■ ABOUT THIS EXERCISE
Among the entries below, find all lines that include "computer" and copy them.

■ RECORDS SUPPLIED
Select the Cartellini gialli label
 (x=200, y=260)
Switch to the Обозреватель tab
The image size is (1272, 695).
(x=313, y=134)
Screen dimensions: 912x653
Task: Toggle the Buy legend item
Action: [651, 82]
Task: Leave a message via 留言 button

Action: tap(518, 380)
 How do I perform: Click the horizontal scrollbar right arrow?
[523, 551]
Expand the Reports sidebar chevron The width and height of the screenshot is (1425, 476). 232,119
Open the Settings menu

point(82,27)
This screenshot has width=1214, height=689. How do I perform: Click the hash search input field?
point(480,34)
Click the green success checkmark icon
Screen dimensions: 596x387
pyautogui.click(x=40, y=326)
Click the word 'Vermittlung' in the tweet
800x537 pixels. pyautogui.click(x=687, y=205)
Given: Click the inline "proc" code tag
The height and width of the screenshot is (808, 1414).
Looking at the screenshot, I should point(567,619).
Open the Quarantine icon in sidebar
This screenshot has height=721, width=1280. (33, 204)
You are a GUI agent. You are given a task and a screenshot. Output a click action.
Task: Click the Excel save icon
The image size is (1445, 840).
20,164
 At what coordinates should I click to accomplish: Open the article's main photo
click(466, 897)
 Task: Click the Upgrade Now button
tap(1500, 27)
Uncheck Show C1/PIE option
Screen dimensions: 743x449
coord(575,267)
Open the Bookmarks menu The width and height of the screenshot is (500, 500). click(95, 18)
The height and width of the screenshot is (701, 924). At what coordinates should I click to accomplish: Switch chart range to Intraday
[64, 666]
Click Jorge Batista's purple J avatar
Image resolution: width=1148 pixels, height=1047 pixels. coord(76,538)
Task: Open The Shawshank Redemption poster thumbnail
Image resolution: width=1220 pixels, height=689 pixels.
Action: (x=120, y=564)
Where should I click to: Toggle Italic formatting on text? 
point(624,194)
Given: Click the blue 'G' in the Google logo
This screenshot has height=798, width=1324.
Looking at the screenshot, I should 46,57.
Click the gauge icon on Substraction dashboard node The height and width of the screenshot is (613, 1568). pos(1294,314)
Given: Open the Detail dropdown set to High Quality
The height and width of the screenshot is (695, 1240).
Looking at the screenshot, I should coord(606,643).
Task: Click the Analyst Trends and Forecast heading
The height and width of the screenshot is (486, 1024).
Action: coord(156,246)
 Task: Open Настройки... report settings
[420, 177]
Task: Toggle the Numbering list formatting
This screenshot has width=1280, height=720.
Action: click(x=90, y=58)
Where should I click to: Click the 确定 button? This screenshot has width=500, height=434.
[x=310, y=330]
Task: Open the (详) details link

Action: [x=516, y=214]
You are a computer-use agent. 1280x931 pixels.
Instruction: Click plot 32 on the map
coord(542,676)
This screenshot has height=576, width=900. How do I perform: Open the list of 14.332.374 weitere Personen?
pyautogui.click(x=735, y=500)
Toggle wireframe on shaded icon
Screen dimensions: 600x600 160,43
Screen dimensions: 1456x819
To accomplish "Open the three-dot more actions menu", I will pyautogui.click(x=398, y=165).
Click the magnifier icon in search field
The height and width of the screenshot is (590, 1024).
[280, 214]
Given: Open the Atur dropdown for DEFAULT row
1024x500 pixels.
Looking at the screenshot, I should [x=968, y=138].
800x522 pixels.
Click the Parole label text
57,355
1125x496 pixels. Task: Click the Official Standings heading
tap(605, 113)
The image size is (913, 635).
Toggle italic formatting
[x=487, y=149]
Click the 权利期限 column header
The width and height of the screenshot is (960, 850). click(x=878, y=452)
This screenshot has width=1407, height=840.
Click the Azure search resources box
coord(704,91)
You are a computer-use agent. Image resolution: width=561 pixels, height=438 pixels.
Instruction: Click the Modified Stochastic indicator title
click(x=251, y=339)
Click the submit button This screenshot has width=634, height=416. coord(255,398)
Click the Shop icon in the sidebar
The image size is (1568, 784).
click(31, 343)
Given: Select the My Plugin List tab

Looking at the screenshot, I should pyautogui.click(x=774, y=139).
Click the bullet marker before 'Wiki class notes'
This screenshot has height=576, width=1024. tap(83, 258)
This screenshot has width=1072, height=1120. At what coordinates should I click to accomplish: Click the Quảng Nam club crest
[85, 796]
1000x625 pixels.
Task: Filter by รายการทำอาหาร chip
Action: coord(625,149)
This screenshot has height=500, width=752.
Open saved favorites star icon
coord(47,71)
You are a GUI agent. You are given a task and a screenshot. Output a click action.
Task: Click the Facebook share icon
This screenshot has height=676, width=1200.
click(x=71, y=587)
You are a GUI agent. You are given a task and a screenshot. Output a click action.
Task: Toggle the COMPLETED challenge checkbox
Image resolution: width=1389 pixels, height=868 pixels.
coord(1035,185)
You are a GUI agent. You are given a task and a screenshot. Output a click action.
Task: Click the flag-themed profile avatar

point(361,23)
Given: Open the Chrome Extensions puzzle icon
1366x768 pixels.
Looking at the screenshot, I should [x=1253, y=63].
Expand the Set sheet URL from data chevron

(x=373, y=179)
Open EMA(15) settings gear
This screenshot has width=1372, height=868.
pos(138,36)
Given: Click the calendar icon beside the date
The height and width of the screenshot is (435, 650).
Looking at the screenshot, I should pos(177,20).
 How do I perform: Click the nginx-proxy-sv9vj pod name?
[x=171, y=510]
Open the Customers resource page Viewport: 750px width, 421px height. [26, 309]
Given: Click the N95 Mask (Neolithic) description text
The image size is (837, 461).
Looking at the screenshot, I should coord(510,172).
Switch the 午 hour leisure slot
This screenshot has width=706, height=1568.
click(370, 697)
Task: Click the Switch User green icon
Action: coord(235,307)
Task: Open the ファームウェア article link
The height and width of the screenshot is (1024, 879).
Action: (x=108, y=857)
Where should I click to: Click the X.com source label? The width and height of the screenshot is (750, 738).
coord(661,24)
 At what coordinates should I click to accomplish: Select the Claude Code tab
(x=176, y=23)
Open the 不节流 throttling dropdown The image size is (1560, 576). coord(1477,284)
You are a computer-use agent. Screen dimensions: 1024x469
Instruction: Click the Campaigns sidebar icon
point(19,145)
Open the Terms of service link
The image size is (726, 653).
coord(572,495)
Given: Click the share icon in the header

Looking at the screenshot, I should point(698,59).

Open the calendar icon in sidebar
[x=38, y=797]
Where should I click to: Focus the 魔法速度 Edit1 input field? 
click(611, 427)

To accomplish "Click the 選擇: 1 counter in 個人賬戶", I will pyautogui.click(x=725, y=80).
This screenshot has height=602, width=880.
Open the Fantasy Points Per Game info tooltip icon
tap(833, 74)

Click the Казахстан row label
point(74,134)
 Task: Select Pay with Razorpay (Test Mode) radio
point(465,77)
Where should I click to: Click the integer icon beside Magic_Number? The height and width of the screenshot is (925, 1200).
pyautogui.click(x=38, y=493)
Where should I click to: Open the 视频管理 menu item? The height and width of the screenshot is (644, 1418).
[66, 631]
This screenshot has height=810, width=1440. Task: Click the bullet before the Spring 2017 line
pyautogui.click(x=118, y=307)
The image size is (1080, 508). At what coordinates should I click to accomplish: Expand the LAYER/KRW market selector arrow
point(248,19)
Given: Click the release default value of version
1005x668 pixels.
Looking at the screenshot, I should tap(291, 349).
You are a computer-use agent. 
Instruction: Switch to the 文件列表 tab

■ RESULT
You are a computer-use agent. 1280x931 pixels.
You are a computer-use agent. Image resolution: width=561 pixels, height=438 pixels.
You are a computer-use agent. Screen dimensions: 1024x469
You are a computer-use agent. 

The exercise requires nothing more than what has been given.